Djokhar, coordinateur en charge de la Criméeà franceinfo
Il faut comprendre à quel point c'est risqué pour ces résistants de faire passer ces informations. En Crimée, les portables et ordinateurs sont fouillés aux checks points, les communications sont surveillées, parfois même avec des logiciels qui récupèrent des fichiers supprimés. Même pour des Criméens pacifiques, sans aucun lien avec la résistance, il n'y a pas de parole libre. Osman a appelé sa famille en Crimée devant nous. Ils ont évoqué des banalités, la météo ou le coût de la vie mais pas un mot, jamais, sur la guerre. "On ne peut utiliser qu'un langage imagé avec nos propres codes, explique Osman.
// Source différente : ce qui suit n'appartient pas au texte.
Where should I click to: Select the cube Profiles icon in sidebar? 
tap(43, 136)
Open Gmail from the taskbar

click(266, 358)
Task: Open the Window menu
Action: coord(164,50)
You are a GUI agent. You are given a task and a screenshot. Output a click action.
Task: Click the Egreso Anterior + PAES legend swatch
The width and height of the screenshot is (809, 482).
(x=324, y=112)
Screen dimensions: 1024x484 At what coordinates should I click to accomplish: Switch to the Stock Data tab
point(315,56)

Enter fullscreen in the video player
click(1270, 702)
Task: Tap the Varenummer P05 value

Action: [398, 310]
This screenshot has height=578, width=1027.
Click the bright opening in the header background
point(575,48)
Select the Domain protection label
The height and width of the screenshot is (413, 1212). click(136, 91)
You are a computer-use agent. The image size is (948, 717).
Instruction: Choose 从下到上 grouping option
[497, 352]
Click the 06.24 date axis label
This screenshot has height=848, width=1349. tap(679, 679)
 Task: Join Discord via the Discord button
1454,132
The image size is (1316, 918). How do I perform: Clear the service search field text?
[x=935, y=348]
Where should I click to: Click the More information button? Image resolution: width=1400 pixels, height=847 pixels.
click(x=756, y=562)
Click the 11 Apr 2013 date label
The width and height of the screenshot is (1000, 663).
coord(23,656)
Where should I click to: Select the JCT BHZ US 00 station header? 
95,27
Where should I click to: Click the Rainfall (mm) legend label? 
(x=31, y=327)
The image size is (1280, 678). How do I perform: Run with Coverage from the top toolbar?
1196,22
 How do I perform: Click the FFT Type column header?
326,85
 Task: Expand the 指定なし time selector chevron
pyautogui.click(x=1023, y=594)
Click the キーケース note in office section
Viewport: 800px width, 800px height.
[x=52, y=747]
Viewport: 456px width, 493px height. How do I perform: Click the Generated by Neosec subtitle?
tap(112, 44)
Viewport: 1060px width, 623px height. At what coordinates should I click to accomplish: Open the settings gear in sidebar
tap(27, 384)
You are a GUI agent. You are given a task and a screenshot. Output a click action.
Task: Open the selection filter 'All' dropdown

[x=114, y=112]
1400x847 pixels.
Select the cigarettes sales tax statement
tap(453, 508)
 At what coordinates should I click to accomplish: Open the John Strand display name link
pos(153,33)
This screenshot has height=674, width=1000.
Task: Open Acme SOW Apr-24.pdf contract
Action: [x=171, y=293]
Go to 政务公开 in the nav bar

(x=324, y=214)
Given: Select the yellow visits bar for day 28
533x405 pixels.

Par exemple, quand tu veux parler de Poutine, tu l'appelles par un prénom féminin qui commence par P. Un prénom pas très répandu comme Pakisé et tu dis par exemple : 'Oh que cette Pakisé meurt enfin !' C'est comme ça dans nos conversations privées que l'on crée ce genre de code."
Le réseau Atesh, qui veut dire le "feu" en langue tatare de Crimée, garantit qu'aucun de ses membres n'a été arrêté mais garde en tête l'image de résistants de Melitopol assassiné par les forces russes pour avoir publié des messages pro Ukraine sur les réseaux sociaux.